Example: computing super-categories#

In particular, the set() functions can also be used with xarray’s arithmetic functions to derive values from existing data and store the result in the Dataset. As an example, we will derive better values for category 0 by adding all its subcategories and store the result.

First, let’s load a dataset and see the current data for a small subset of the data:

ds = primap2.open_dataset("../opulent_ds.nc")

sel = {
    "area": "COL",
    "category": ["0", "1", "2", "3", "4", "5"],
    "animal": "cow",
    "product": "milk",
    "scenario": "highpop",
    "source": "RAND2020",
}
subset = ds.pr.loc[sel].squeeze()

# TODO: currently, plotting with units still emits a warning
import warnings

with warnings.catch_warnings():
    warnings.simplefilter("ignore")
    subset["CO2"].plot.line(x="time", hue="category (IPCC 2006)")
Matplotlib is building the font cache; this may take a moment.
../_images/763338a27e59e41e4bc2bffab522f9b6c6f97286e93feea015bc3466da803390.png

While it is hard to see any details in this plot, it is clearly visible that category 0 is not the sum of the other categories (which should not come as a surprise because the data were generated at random).

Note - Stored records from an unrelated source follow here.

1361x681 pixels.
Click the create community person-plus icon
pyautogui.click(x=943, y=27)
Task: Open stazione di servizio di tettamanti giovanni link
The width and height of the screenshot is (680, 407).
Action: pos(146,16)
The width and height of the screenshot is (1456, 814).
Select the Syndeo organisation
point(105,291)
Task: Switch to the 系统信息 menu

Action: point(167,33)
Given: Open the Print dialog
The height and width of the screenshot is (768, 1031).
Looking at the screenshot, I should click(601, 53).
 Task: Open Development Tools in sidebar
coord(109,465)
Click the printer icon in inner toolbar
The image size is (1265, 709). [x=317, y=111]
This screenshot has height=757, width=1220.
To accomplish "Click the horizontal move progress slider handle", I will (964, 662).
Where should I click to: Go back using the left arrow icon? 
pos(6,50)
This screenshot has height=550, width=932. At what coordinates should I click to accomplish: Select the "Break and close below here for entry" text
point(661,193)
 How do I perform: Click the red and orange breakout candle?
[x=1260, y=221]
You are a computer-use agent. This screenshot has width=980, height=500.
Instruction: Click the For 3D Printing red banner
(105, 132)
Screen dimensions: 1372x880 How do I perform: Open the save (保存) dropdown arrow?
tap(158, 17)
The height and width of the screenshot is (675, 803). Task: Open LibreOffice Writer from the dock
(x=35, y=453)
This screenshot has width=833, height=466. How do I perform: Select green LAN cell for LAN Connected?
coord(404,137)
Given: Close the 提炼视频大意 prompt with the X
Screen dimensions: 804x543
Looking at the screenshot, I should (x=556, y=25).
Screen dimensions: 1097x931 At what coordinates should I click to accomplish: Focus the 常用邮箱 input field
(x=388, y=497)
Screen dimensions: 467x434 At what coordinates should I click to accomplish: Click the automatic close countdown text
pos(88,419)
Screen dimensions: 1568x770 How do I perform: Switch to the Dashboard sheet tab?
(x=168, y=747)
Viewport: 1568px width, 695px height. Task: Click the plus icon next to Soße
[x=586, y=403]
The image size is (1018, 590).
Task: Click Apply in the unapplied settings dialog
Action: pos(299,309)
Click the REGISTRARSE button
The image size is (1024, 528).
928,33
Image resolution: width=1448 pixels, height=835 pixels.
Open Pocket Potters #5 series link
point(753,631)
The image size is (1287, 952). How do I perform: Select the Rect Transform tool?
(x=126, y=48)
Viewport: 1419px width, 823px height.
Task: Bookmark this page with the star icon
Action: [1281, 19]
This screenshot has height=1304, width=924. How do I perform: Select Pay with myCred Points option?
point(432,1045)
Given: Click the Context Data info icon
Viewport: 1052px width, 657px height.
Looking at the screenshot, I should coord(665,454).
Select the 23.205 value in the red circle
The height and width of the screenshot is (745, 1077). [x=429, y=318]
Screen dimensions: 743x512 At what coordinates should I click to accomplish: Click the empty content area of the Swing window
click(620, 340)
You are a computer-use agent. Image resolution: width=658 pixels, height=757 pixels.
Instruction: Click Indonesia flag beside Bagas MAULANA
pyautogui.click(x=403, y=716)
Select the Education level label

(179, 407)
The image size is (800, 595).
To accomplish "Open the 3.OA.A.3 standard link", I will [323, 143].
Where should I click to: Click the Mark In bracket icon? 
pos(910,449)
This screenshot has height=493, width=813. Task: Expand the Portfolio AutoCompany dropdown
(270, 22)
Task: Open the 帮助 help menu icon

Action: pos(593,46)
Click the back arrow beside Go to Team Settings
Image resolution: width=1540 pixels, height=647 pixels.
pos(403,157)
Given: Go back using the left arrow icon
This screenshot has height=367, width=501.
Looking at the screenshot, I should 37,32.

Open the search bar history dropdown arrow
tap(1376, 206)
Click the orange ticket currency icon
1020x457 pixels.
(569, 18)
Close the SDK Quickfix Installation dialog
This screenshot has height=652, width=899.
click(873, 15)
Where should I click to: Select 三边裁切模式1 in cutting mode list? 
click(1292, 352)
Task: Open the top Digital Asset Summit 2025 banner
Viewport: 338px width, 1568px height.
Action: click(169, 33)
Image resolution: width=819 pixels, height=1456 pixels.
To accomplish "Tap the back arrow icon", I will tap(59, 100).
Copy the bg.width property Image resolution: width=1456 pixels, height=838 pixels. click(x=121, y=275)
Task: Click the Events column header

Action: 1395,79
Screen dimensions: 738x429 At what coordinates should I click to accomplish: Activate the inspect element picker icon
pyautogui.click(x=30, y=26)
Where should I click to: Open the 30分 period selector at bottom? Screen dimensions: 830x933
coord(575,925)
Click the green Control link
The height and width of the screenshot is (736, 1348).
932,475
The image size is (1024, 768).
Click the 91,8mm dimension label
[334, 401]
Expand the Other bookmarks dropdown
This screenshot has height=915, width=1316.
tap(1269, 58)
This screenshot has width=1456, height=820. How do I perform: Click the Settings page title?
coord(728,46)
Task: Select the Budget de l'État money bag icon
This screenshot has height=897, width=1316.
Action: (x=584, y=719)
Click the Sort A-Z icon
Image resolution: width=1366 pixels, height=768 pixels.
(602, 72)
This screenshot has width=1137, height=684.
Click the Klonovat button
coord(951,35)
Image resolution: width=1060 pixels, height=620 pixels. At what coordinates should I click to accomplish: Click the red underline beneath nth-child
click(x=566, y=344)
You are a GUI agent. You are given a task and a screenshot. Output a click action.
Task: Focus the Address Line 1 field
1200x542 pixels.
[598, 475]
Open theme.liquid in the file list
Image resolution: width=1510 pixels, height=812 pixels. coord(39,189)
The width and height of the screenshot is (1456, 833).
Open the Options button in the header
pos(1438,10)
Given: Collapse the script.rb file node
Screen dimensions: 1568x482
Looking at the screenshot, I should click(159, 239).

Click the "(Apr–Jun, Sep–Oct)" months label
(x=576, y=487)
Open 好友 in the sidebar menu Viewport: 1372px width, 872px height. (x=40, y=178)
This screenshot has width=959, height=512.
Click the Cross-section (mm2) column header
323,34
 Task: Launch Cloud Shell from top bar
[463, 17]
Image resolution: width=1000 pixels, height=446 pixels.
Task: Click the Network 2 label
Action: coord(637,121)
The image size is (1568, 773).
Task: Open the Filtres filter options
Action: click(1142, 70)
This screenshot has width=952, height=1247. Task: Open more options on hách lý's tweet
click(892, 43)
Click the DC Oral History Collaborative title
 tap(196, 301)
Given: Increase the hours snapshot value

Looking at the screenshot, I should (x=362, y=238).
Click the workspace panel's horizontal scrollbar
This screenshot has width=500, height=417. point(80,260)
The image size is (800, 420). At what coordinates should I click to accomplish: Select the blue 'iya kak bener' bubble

We will now recompute category 0 for the entire dataset using set():

cat0_new = ds.pr.loc[{"category": ["1", "2", "3", "4", "5"]}].pr.sum("category")

ds = ds.pr.set(
    "category",
    "0",
    cat0_new,
    existing="overwrite",
)

# plot a small subset of the result
subset = ds.pr.loc[sel].squeeze()
# TODO: currently, plotting with units still emits a warning
import warnings

with warnings.catch_warnings():
    warnings.simplefilter("ignore")
    subset["CO2"].plot.line(x="time", hue="category (IPCC 2006)")
../_images/bef03cbbf9ccf441eafe274f2f2c63b3910ba2ca7bde1fda33a791d19aa20411.png

As you can see in the plot, category 0 is now computed from its subcategories. The set() method of Datasets works on all data variables in the dataset which have the corresponding dimension. In this example, the “population” variable does not have categories, so it was unchanged.